• Estratto del testo:
________________________
Il centro che veniva da un altro pianeta

In una Lega costellata di personaggi particolari ed eccentrici, un posto tutto suo se lo merita un giocatore che ha attraversato un paio di decadi sui parquet non solo statunitensi ma anche europei. Il protagonista di questa storia è l’inimitabile Darryl Dawkins, uno dei più potenti schiacciatori che la NBA abbia mai visto nonché, allo stesso tempo, uno dei simboli di potenziali promesse che non riuscirono mai a sbocciare del tutto.

Nato ad Orlando l’11 Gennaio 1957, il piccolo Darryl si avvicinò ben presto alla pallacanestro, forte di un fisico scolpito che aveva ricevuto in dono da Madre Natura. Alto poco più di 2 metri e 10, massiccio al punto da assorbire bene in contatti, alla high school Dawkins non aveva rivali. Vinse il titolo statale nel 1975 rivelandosi uno dei migliori liceali di sempre.

Con grande beffa di molte università pronte ad accaparrarsi i suoi servigi, Darryl decise di andare direttamente nella Lega, saltando la tradizionale fermata intermedia del college. In quei tempi tale pratica non era ancora così diffusa come lo sarebbe stato una ventina di anni dopo, ma Dawkins decise di seguire le orme di un altro giovanotto che aveva fatto la stessa trafila pochi mesi prima, tale Moses Malone. Il destino dei due si sarebbe incrociato nuovamente qualche anno più tardi.

Al Draft 1975 Darryl Dawkins venne selezionato con la quinta chiamata assoluta dai Philadelphia 76ers, che provenivano da diverse stagioni negative, ivi compresa quella, divenuta ormai leggendaria, delle 9 vittorie a fronte di 73 sconfitte, peggior record ogni epoca nella storia della Lega. Circondato da enormi aspettative, il giovane centro tuttavia marcì in panchina per una buona parte delle sue prime due stagioni da professionista. Anni dopo, il diretto interessato avrebbe così commentato i tanti DNP-CD ed i pochi minuti a disposizione: “Quando sono arrivato nella NBA, volevano che diventassi Wilt Chamberlain. Senza aver mai giocato un minuto al college. Non potevo esserlo. Wilt era pure più alto di me”.
________________________
• Dati registrati:
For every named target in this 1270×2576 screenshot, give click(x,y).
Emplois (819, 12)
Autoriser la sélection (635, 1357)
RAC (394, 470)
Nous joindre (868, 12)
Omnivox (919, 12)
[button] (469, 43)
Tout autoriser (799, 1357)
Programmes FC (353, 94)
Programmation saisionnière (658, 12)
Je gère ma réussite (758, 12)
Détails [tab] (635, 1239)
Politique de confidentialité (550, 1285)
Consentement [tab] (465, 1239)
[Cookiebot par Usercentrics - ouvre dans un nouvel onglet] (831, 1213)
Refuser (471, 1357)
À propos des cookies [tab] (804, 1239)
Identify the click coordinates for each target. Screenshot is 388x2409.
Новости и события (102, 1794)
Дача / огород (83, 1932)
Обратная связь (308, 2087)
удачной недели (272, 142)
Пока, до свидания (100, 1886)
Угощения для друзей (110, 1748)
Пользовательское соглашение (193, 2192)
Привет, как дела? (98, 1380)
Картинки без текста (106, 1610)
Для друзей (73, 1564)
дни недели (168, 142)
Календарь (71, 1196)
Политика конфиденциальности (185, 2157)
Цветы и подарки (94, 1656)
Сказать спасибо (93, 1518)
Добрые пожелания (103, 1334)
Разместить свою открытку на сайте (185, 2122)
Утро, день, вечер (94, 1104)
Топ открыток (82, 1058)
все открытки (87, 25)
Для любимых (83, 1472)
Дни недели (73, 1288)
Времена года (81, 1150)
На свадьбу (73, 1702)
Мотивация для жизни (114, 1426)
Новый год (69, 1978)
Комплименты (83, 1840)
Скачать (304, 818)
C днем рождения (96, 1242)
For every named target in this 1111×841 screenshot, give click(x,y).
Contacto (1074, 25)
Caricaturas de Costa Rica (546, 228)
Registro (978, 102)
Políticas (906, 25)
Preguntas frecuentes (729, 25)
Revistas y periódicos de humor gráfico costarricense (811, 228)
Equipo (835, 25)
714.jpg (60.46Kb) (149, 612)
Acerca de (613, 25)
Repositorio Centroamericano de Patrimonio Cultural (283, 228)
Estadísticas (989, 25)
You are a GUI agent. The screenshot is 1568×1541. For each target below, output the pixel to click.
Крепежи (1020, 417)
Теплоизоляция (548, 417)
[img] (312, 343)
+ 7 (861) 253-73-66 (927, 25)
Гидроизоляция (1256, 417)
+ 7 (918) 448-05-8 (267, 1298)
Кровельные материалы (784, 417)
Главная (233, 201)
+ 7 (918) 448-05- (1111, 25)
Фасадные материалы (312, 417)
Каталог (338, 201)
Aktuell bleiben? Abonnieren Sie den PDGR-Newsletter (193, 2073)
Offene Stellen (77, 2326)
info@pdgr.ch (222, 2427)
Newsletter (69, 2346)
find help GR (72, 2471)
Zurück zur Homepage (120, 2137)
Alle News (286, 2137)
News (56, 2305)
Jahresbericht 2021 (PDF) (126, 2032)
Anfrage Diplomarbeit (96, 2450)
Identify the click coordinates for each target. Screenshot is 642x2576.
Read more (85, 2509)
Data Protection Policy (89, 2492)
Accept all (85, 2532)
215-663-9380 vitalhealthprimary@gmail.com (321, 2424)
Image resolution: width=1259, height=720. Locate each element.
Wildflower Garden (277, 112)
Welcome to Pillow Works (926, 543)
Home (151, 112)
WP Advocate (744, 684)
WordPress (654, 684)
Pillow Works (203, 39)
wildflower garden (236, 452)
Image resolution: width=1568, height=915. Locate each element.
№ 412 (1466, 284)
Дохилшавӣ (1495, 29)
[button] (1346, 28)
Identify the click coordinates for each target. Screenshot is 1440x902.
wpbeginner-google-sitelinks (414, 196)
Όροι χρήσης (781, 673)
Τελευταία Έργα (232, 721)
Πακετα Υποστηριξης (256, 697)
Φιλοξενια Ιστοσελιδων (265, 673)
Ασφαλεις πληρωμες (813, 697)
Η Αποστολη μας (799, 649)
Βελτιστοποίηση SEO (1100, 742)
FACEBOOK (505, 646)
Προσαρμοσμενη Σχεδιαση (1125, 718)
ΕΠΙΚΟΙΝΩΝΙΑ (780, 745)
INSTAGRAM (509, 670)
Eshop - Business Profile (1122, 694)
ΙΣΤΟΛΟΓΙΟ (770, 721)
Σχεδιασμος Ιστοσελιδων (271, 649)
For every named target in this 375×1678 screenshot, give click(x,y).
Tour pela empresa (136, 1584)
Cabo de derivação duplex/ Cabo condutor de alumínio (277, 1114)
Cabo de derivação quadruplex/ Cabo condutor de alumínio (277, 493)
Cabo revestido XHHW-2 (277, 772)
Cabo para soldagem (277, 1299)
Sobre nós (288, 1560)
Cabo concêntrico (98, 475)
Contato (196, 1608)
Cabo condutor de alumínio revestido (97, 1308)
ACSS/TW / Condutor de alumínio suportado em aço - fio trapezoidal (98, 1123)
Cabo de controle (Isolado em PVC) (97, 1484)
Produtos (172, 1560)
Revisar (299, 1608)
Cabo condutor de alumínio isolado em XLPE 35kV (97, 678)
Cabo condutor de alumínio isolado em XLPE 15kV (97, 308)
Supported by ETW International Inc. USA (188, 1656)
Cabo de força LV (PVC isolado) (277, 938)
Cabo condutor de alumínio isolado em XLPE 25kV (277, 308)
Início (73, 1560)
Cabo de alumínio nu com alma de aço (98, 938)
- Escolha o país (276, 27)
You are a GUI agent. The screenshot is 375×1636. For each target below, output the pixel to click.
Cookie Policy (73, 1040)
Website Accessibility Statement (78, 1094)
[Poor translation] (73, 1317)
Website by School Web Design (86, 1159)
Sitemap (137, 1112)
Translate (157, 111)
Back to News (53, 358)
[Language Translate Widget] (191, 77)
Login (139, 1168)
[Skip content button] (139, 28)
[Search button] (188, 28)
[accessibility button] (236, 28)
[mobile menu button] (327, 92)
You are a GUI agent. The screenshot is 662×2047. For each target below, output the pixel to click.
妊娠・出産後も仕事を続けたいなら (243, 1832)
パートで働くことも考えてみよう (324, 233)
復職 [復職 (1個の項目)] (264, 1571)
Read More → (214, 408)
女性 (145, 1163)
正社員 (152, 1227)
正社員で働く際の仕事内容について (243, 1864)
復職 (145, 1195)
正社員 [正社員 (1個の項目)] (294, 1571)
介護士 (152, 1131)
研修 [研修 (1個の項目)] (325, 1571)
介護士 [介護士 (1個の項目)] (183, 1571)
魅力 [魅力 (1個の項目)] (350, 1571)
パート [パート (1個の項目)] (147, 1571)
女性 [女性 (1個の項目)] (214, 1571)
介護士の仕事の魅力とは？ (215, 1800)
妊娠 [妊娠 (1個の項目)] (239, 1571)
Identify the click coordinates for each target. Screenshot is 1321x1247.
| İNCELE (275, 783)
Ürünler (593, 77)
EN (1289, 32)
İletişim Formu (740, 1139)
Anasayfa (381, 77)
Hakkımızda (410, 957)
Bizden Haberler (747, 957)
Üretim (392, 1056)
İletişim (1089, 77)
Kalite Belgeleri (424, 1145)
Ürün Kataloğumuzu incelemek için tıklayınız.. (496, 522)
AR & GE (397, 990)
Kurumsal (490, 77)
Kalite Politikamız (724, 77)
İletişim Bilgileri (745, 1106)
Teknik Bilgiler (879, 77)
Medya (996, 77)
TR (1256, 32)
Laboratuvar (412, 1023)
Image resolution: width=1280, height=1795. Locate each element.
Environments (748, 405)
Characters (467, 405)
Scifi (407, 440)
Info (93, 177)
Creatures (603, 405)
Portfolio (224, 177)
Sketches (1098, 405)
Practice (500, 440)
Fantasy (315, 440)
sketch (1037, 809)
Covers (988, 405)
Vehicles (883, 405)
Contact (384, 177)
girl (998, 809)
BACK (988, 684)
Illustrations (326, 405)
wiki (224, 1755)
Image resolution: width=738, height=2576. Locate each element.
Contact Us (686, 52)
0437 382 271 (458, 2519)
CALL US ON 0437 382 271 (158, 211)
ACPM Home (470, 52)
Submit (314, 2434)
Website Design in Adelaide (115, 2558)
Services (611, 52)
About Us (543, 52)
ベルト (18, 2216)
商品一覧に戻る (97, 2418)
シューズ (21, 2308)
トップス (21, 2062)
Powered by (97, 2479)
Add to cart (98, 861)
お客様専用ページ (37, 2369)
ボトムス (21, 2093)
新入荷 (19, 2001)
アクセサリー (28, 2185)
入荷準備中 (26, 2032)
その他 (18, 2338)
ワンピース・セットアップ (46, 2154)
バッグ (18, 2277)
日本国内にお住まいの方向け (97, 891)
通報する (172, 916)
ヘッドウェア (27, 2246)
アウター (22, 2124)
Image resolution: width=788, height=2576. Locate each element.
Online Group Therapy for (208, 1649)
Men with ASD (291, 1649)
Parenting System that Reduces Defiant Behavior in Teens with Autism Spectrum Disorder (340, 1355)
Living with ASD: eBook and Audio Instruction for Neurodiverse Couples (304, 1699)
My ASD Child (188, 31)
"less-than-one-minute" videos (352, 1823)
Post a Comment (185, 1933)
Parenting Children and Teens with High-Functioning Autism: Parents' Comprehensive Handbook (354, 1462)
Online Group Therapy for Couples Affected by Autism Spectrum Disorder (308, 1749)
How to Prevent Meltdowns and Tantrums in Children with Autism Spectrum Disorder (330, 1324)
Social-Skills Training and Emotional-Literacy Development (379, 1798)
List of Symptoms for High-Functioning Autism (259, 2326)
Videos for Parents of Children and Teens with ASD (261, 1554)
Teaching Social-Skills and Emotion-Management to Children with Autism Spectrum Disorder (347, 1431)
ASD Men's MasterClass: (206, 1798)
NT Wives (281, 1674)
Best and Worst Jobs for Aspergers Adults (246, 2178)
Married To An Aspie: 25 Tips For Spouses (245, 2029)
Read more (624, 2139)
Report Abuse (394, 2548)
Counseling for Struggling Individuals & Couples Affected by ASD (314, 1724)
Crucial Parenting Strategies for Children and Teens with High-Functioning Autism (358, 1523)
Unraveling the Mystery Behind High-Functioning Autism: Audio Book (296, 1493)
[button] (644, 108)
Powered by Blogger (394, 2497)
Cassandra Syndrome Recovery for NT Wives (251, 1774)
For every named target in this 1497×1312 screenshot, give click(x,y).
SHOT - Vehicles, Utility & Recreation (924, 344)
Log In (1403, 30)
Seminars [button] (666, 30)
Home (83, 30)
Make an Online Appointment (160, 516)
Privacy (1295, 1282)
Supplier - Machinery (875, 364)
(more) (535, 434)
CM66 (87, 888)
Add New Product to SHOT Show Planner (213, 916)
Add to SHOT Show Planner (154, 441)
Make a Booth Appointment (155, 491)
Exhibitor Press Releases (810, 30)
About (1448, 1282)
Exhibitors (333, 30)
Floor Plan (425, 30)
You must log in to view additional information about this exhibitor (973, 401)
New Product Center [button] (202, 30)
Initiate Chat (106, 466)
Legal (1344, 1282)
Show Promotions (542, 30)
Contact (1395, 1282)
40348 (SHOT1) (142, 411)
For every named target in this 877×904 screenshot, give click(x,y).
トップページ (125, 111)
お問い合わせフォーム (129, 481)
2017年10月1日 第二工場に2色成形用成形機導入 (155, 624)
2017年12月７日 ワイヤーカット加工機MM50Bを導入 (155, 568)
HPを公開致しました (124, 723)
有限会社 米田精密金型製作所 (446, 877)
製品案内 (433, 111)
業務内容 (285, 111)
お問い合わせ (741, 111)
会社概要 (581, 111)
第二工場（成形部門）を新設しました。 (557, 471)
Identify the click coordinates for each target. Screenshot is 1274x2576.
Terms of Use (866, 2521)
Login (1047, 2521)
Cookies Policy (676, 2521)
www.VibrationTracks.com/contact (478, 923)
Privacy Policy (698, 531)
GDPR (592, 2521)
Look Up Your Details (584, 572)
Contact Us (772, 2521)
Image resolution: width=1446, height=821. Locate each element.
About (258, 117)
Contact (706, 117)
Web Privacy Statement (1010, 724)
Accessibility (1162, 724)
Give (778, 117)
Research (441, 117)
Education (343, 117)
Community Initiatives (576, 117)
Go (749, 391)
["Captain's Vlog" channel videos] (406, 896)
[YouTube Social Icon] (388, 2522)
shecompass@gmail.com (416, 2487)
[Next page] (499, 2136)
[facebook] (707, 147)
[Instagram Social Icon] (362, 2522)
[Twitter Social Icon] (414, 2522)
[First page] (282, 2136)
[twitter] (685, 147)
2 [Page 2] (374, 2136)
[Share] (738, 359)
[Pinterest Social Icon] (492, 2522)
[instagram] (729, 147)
________________________
• Requisiti:
Per favore, ricopia per intero il testo su Darryl Dawkins, parola per parola e senza alcuna modifica.

• Compito svolto:
Il centro che veniva da un altro pianeta

In una Lega costellata di personaggi particolari ed eccentrici, un posto tutto suo se lo merita un giocatore che ha attraversato un paio di decadi sui parquet non solo statunitensi ma anche europei. Il protagonista di questa storia è l’inimitabile Darryl Dawkins, uno dei più potenti schiacciatori che la NBA abbia mai visto nonché, allo stesso tempo, uno dei simboli di potenziali promesse che non riuscirono mai a sbocciare del tutto.

Nato ad Orlando l’11 Gennaio 1957, il piccolo Darryl si avvicinò ben presto alla pallacanestro, forte di un fisico scolpito che aveva ricevuto in dono da Madre Natura. Alto poco più di 2 metri e 10, massiccio al punto da assorbire bene in contatti, alla high school Dawkins non aveva rivali. Vinse il titolo statale nel 1975 rivelandosi uno dei migliori liceali di sempre.

Con grande beffa di molte università pronte ad accaparrarsi i suoi servigi, Darryl decise di andare direttamente nella Lega, saltando la tradizionale fermata intermedia del college. In quei tempi tale pratica non era ancora così diffusa come lo sarebbe stato una ventina di anni dopo, ma Dawkins decise di seguire le orme di un altro giovanotto che aveva fatto la stessa trafila pochi mesi prima, tale Moses Malone. Il destino dei due si sarebbe incrociato nuovamente qualche anno più tardi.

Al Draft 1975 Darryl Dawkins venne selezionato con la quinta chiamata assoluta dai Philadelphia 76ers, che provenivano da diverse stagioni negative, ivi compresa quella, divenuta ormai leggendaria, delle 9 vittorie a fronte di 73 sconfitte, peggior record ogni epoca nella storia della Lega. Circondato da enormi aspettative, il giovane centro tuttavia marcì in panchina per una buona parte delle sue prime due stagioni da professionista. Anni dopo, il diretto interessato avrebbe così commentato i tanti DNP-CD ed i pochi minuti a disposizione: “Quando sono arrivato nella NBA, volevano che diventassi Wilt Chamberlain. Senza aver mai giocato un minuto al college. Non potevo esserlo. Wilt era pure più alto di me”.